No quisimos entrar inmediatamente y le sugerí que fuésemos a la casita del taller de lutería, donde yo construía mi viola de gamba. Yakin y Boaz salieron a recibirnos. Los acaricié casi con violencia, palmoteándoles el pecho, la espalda, oprimiéndoles el hocico con mi mano hasta que gruñían ansiosos por desasirse. Suponía yo que así les indicaba quién era el que mandaba, quién el fuerte, infeliz de mí. Xana me observaba, sonriente, mientras yo jugaba con los perros y me sentí en la obligación de explicarle lo que significaba para mí la posibilidad de retozar con ellos sobre el césped, de oler la fragancia de la hierba inundando el jardín, mientras me revolcaba por el suelo, entremezclado mi cuerpo con el de los de ellos, hecho un revoltijo, debajo de los castaños, apareciendo fugazmente el estallido de color de las hortensias, el de los rododendros, también el de las azaleas.

Entramos en el taller y acarició las maderas, recorrió los lomos suaves de la viola y sopesó los instrumentos con los que la construía. Luego nos sentamos. Instintivamente cogí una pieza y comencé a lijarla mientras hablábamos. Ella me observaba.

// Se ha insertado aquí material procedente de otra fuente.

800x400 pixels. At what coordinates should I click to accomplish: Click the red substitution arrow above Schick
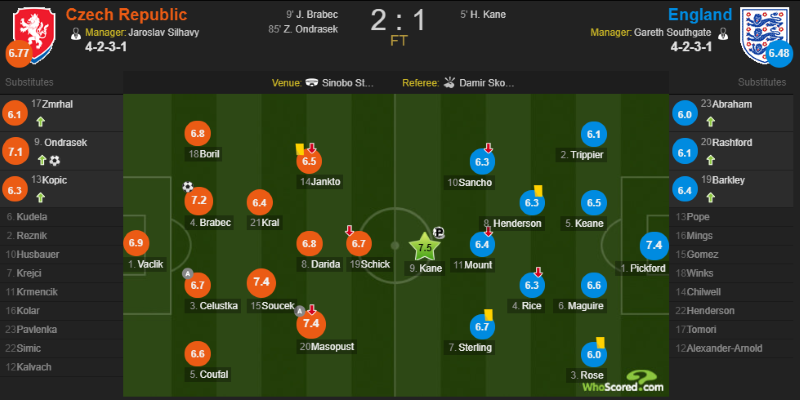[x=349, y=231]
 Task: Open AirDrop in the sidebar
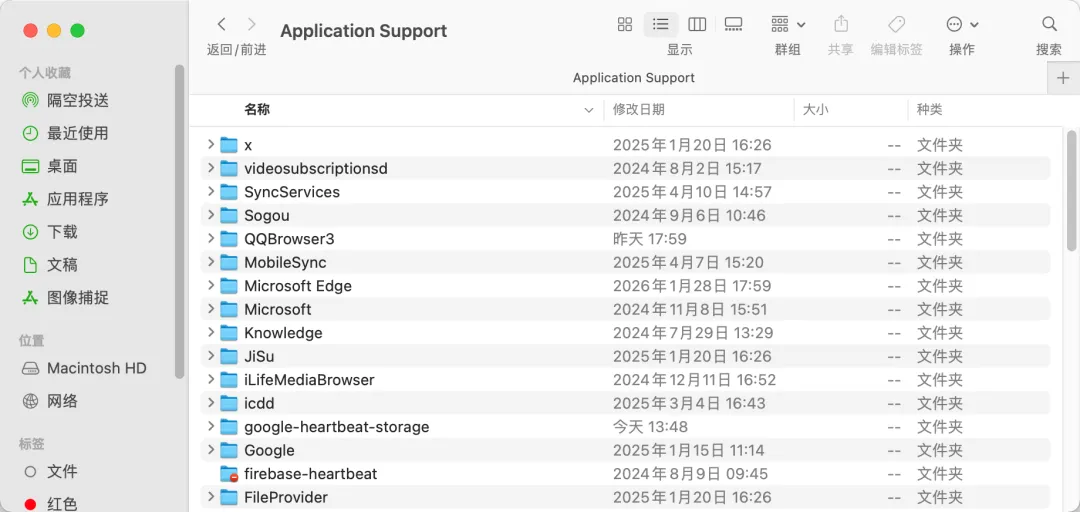77,100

Le hablé de la Casa de la Santa, del cuerpo que se veneraba en la iglesia próxima y de cómo, por unas razones o por otras, aún no había ido a visitarla; como si algo me lo impidiese. Ella me preguntó si había ido a visitar la tumba del apóstol y tuve que reconocer que tampoco lo había hecho. Durante un buen rato peroró ella acerca del cuerpo del santo, do corpo santo, y del cuerpo de la santa; de la extraña relación establecida entre un cenit y un nadir, entre dos nadires, entre dos cenit, en cualquier caso, entre dos polos del universo mundo que mi vejez habitaba. No sé si me conmoví, si me irrité o si, simplemente, llegué a asustarme un poco; pero quedamos, ya al final, en que visitaríamos juntos ambos lugares a fin de equilibrar no sé qué fuerzas a las que Xana se refirió con tanto acierto como para que yo aceptase prontamente aquella manifiesta intención compensatoria. Ya eran coincidencias, ya, las que entre los dos teníamos.

Las luces, la conversación alegre y despreocupada, en medio del silencio nocturno del campo, despertaron a Paco. Cuando lo vi aparecer de improviso en el quicio de la puerta recordé que se trataba de mi primo y no pude evitar el mirarlo con afecto. Fue un instante. Me dirigí a él en mi calidad de señor-que-paga-puntualmente-a-fin-de-mes-por-la-prestación-de-servicios y le rogué que dispusiera la habitación para Xana.

Xana se ofreció a hacerlo ella y Paco no insistió en llevarle la contraria. Miró hacia mí indicándome que aceptaba que fuese ella quien realizase su trabajo y me gustó la dignidad de su gesto. Pensé que era muy posible que, aquella actitud, me hubiese resultado impertinente muy pocas horas antes, impropia de la contenida mesura con la que se entiende que han de conducirse los criados, pero que ahora correspondía a un miembro de mi familia, a alguien de mi misma sangre, y lo que antes hubiera sido insolencia, ahora resultaba ser dignidad. Realmente el filtro del yo, condiciona el universo entero en el que habitamos y consentimos que habiten aquellos que nos rodean.